Build Communities Not Prisons (BCNP) was created in response to the tragic death of Michael Broadway at Stateville Correctional Center on June 19th, 2024 due to the egregious, inhumane prison conditions, a reflection of the daily life-threatening circumstances of tens of thousands of Illinois residents caged behind bars. James Soto, a classmate of Michael’s in the first-ever Bachelor’s cohort of the Northwestern’s Prison Education Program (NPEP) and himself recently released and exonerated after being wrongfully caged for 42 years, convened a town hall hosted at Northwestern School of Law to give voice to those impacted by Michael Broadway’s death, centering the voices of formerly and currently incarcerated people and their families. The Build Communities Not Prisons campaign was born from this town hall.

 

BCNP works with local organizers, educators, legal workers and community leaders at Chicago-area universities, non-profits, grassroots collectives, and prison education programs. In July 2024, following the town hall, the campaign mobilized a car caravan to Stateville Prison and a press conference in front of the State of Illinois building in Chicago demanding the closure of Stateville.

Our Campaign

In June 2024, Governor Pritzker released a statement that not only Stateville but also Logan Correctional Center, one of only two women’s prisons in the state would be closed and allocated $900 million to rebuild both facilities.

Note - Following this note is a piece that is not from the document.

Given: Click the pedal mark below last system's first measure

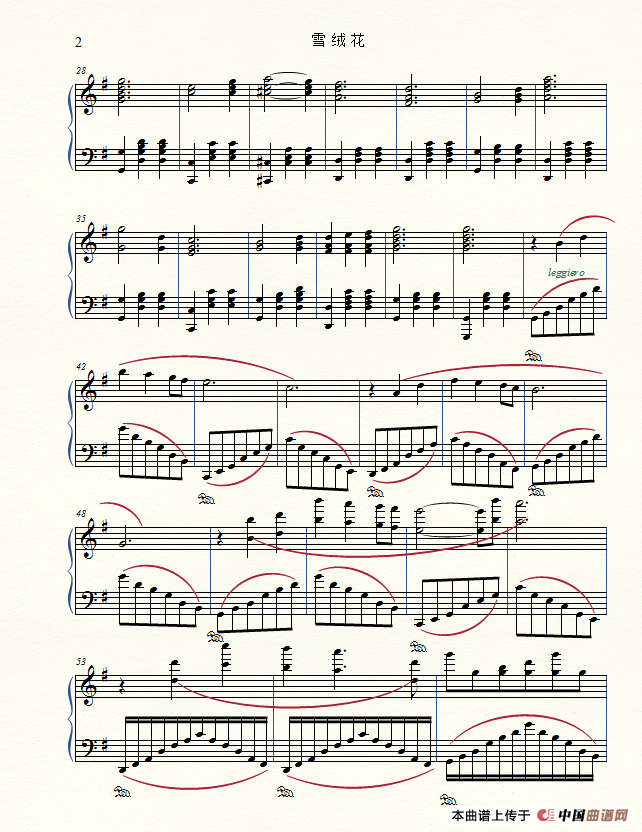Looking at the screenshot, I should (123, 793).
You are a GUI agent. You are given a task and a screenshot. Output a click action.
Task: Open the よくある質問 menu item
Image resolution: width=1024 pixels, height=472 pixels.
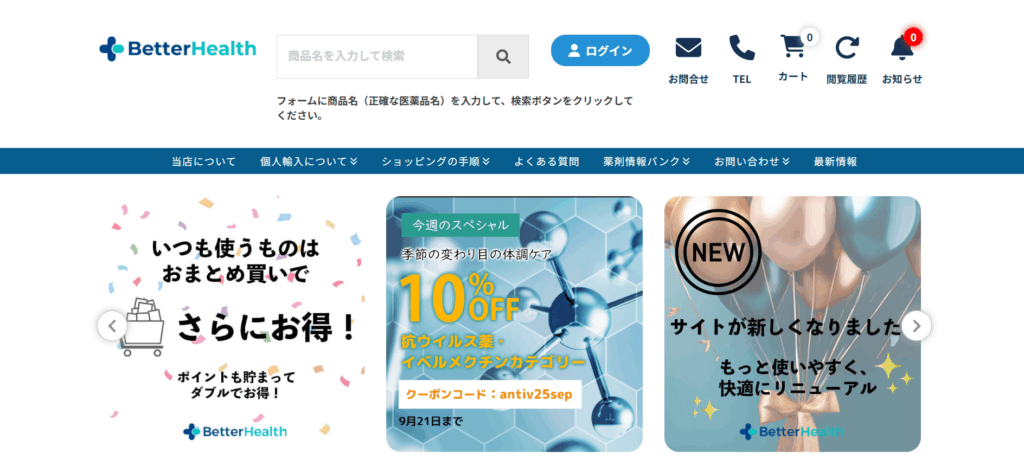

Only a few days later, Michael Broadway passed away due to the terrible conditions of heat–exacerbated by the climate crisis–and inadequate care at Stateville Prison. Indeed, Stateville Correctional Center was closed in October 2024 due to a lawsuit alleging the conditions were too inhumane. Logan remains open today, despite similarly unlivable conditions, for example, IDOC is currently seeking a new boiler for the facility in the middle of winter. It is not known when it will be closed. However, these events have all preceded without dedicated input from the people most impacted by these decisions—the tens of thousands of Illinois residents locked up in state prisons.

 

The voices of current and formerly incarcerated people are demanding the closure of inhumane prisons and the creation of pathways to release for people who have been sentenced to die in prison. In a time where marginalized Black and brown communities are more under attack than ever, we need to bring our people together to fight against more families and communities being torn apart through mass incarceration, and instead fight to bring our incarcerated loved ones home.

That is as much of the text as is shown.